[[ Listed records, beginning ]]

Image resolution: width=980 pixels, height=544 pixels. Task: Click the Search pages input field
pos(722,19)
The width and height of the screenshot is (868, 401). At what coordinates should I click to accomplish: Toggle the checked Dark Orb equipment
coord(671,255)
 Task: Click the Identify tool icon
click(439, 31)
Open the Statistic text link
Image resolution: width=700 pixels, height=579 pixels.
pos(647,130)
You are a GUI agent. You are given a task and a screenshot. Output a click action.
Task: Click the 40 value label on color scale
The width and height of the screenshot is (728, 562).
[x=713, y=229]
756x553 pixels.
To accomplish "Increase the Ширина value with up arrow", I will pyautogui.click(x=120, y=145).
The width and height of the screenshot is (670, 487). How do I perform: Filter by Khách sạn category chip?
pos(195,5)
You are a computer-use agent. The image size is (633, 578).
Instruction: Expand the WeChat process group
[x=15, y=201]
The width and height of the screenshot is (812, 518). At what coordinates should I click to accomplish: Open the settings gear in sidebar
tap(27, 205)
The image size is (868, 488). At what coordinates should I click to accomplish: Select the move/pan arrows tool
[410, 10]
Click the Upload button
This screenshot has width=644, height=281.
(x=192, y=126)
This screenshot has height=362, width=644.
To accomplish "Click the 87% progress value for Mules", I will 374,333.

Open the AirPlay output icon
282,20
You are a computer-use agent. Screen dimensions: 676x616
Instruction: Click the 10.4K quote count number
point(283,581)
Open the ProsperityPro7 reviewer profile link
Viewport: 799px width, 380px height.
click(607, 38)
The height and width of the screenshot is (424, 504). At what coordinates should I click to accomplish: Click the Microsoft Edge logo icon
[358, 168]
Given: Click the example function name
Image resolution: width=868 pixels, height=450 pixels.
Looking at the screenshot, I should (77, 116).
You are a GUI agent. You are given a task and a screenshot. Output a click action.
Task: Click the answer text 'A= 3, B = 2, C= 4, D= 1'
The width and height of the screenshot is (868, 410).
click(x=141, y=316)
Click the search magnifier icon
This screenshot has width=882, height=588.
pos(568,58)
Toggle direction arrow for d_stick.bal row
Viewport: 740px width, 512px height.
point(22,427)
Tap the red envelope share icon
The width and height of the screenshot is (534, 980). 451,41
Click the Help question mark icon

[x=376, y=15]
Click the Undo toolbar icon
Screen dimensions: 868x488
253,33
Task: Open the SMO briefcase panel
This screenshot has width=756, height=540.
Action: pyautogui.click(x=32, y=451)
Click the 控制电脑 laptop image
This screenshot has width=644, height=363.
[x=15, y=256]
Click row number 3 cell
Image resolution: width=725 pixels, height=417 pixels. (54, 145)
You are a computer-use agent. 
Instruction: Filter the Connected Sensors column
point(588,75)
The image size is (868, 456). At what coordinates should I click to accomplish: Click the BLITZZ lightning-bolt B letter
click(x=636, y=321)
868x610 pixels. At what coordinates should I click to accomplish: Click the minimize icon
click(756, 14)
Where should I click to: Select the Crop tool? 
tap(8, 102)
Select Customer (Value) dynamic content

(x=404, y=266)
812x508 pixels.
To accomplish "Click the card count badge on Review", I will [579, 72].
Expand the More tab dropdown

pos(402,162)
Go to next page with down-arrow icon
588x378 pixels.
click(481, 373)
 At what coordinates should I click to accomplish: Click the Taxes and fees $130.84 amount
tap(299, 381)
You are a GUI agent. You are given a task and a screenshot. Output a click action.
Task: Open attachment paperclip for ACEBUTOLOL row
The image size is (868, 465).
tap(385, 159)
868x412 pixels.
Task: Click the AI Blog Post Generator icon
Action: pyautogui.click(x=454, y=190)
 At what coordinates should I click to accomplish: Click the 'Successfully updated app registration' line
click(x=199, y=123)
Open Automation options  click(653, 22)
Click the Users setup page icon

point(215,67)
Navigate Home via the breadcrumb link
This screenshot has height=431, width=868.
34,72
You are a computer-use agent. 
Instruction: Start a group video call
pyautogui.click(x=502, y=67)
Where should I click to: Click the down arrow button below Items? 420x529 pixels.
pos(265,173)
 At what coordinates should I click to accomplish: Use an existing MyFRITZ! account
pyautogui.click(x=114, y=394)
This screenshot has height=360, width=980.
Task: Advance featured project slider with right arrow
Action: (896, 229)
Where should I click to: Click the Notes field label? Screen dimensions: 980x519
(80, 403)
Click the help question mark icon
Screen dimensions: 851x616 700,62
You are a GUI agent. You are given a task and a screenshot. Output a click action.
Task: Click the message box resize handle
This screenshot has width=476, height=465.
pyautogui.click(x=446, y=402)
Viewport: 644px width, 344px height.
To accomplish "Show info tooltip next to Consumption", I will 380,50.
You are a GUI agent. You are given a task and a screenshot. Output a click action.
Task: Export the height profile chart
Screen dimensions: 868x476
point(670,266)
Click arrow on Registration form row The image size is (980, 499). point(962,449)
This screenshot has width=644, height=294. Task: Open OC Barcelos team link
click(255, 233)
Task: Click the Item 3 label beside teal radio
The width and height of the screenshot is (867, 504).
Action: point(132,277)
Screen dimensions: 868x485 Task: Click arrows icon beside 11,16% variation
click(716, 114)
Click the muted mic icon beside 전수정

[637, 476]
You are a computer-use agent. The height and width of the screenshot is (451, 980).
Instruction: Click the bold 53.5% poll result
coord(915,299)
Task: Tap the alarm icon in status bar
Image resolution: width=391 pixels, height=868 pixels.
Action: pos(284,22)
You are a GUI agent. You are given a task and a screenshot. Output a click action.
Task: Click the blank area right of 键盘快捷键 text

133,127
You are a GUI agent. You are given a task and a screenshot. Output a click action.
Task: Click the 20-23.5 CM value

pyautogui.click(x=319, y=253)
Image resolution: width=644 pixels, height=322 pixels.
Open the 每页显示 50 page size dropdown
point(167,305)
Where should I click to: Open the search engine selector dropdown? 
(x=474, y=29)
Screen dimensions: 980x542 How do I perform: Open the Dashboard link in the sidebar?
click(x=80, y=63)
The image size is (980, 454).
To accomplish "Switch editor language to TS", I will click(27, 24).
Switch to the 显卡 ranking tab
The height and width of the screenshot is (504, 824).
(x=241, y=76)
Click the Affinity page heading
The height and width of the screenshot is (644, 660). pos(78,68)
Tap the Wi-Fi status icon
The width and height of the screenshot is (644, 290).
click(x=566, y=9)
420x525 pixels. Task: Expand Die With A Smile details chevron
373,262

[[ Listed records, end ]]

§ **What to produce**:
Every entry should be reproduced word for word.

§ **Your response**:
Image resolution: width=980 pixels, height=544 pixels. Task: Click the Search pages input field
pos(722,19)
The width and height of the screenshot is (868, 401). At what coordinates should I click to accomplish: Toggle the checked Dark Orb equipment
coord(671,255)
 Task: Click the Identify tool icon
click(439, 31)
Open the Statistic text link
Image resolution: width=700 pixels, height=579 pixels.
pos(647,130)
You are a GUI agent. You are given a task and a screenshot. Output a click action.
Task: Click the 40 value label on color scale
The width and height of the screenshot is (728, 562).
[x=713, y=229]
756x553 pixels.
To accomplish "Increase the Ширина value with up arrow", I will pyautogui.click(x=120, y=145).
The width and height of the screenshot is (670, 487). How do I perform: Filter by Khách sạn category chip?
pos(195,5)
You are a computer-use agent. The image size is (633, 578).
Instruction: Expand the WeChat process group
[x=15, y=201]
The width and height of the screenshot is (812, 518). At what coordinates should I click to accomplish: Open the settings gear in sidebar
tap(27, 205)
The image size is (868, 488). At what coordinates should I click to accomplish: Select the move/pan arrows tool
[410, 10]
Click the Upload button
This screenshot has width=644, height=281.
(x=192, y=126)
This screenshot has height=362, width=644.
To accomplish "Click the 87% progress value for Mules", I will 374,333.

Open the AirPlay output icon
282,20
You are a computer-use agent. Screen dimensions: 676x616
Instruction: Click the 10.4K quote count number
point(283,581)
Open the ProsperityPro7 reviewer profile link
Viewport: 799px width, 380px height.
click(607, 38)
The height and width of the screenshot is (424, 504). At what coordinates should I click to accomplish: Click the Microsoft Edge logo icon
[358, 168]
Given: Click the example function name
Image resolution: width=868 pixels, height=450 pixels.
Looking at the screenshot, I should (77, 116).
You are a GUI agent. You are given a task and a screenshot. Output a click action.
Task: Click the answer text 'A= 3, B = 2, C= 4, D= 1'
The width and height of the screenshot is (868, 410).
click(x=141, y=316)
Click the search magnifier icon
This screenshot has width=882, height=588.
pos(568,58)
Toggle direction arrow for d_stick.bal row
Viewport: 740px width, 512px height.
point(22,427)
Tap the red envelope share icon
The width and height of the screenshot is (534, 980). 451,41
Click the Help question mark icon

[x=376, y=15]
Click the Undo toolbar icon
Screen dimensions: 868x488
253,33
Task: Open the SMO briefcase panel
This screenshot has width=756, height=540.
Action: pyautogui.click(x=32, y=451)
Click the 控制电脑 laptop image
This screenshot has width=644, height=363.
[x=15, y=256]
Click row number 3 cell
Image resolution: width=725 pixels, height=417 pixels. (54, 145)
You are a computer-use agent. 
Instruction: Filter the Connected Sensors column
point(588,75)
The image size is (868, 456). At what coordinates should I click to accomplish: Click the BLITZZ lightning-bolt B letter
click(x=636, y=321)
868x610 pixels. At what coordinates should I click to accomplish: Click the minimize icon
click(756, 14)
Where should I click to: Select the Crop tool? 
tap(8, 102)
Select Customer (Value) dynamic content

(x=404, y=266)
812x508 pixels.
To accomplish "Click the card count badge on Review", I will [579, 72].
Expand the More tab dropdown

pos(402,162)
Go to next page with down-arrow icon
588x378 pixels.
click(481, 373)
 At what coordinates should I click to accomplish: Click the Taxes and fees $130.84 amount
tap(299, 381)
You are a GUI agent. You are given a task and a screenshot. Output a click action.
Task: Open attachment paperclip for ACEBUTOLOL row
The image size is (868, 465).
tap(385, 159)
868x412 pixels.
Task: Click the AI Blog Post Generator icon
Action: pyautogui.click(x=454, y=190)
 At what coordinates should I click to accomplish: Click the 'Successfully updated app registration' line
click(x=199, y=123)
Open Automation options  click(653, 22)
Click the Users setup page icon

point(215,67)
Navigate Home via the breadcrumb link
This screenshot has height=431, width=868.
34,72
You are a computer-use agent. 
Instruction: Start a group video call
pyautogui.click(x=502, y=67)
Where should I click to: Click the down arrow button below Items? 420x529 pixels.
pos(265,173)
 At what coordinates should I click to accomplish: Use an existing MyFRITZ! account
pyautogui.click(x=114, y=394)
This screenshot has height=360, width=980.
Task: Advance featured project slider with right arrow
Action: (896, 229)
Where should I click to: Click the Notes field label? Screen dimensions: 980x519
(80, 403)
Click the help question mark icon
Screen dimensions: 851x616 700,62
You are a GUI agent. You are given a task and a screenshot. Output a click action.
Task: Click the message box resize handle
This screenshot has width=476, height=465.
pyautogui.click(x=446, y=402)
Viewport: 644px width, 344px height.
To accomplish "Show info tooltip next to Consumption", I will 380,50.
You are a GUI agent. You are given a task and a screenshot. Output a click action.
Task: Export the height profile chart
Screen dimensions: 868x476
point(670,266)
Click arrow on Registration form row The image size is (980, 499). point(962,449)
This screenshot has width=644, height=294. Task: Open OC Barcelos team link
click(255, 233)
Task: Click the Item 3 label beside teal radio
The width and height of the screenshot is (867, 504).
Action: point(132,277)
Screen dimensions: 868x485 Task: Click arrows icon beside 11,16% variation
click(716, 114)
Click the muted mic icon beside 전수정

[637, 476]
You are a computer-use agent. The height and width of the screenshot is (451, 980).
Instruction: Click the bold 53.5% poll result
coord(915,299)
Task: Tap the alarm icon in status bar
Image resolution: width=391 pixels, height=868 pixels.
Action: pos(284,22)
You are a GUI agent. You are given a task and a screenshot. Output a click action.
Task: Click the blank area right of 键盘快捷键 text

133,127
You are a GUI agent. You are given a task and a screenshot. Output a click action.
Task: Click the 20-23.5 CM value

pyautogui.click(x=319, y=253)
Image resolution: width=644 pixels, height=322 pixels.
Open the 每页显示 50 page size dropdown
point(167,305)
Where should I click to: Open the search engine selector dropdown? 
(x=474, y=29)
Screen dimensions: 980x542 How do I perform: Open the Dashboard link in the sidebar?
click(x=80, y=63)
The image size is (980, 454).
To accomplish "Switch editor language to TS", I will click(27, 24).
Switch to the 显卡 ranking tab
The height and width of the screenshot is (504, 824).
(x=241, y=76)
Click the Affinity page heading
The height and width of the screenshot is (644, 660). pos(78,68)
Tap the Wi-Fi status icon
The width and height of the screenshot is (644, 290).
click(x=566, y=9)
420x525 pixels. Task: Expand Die With A Smile details chevron
373,262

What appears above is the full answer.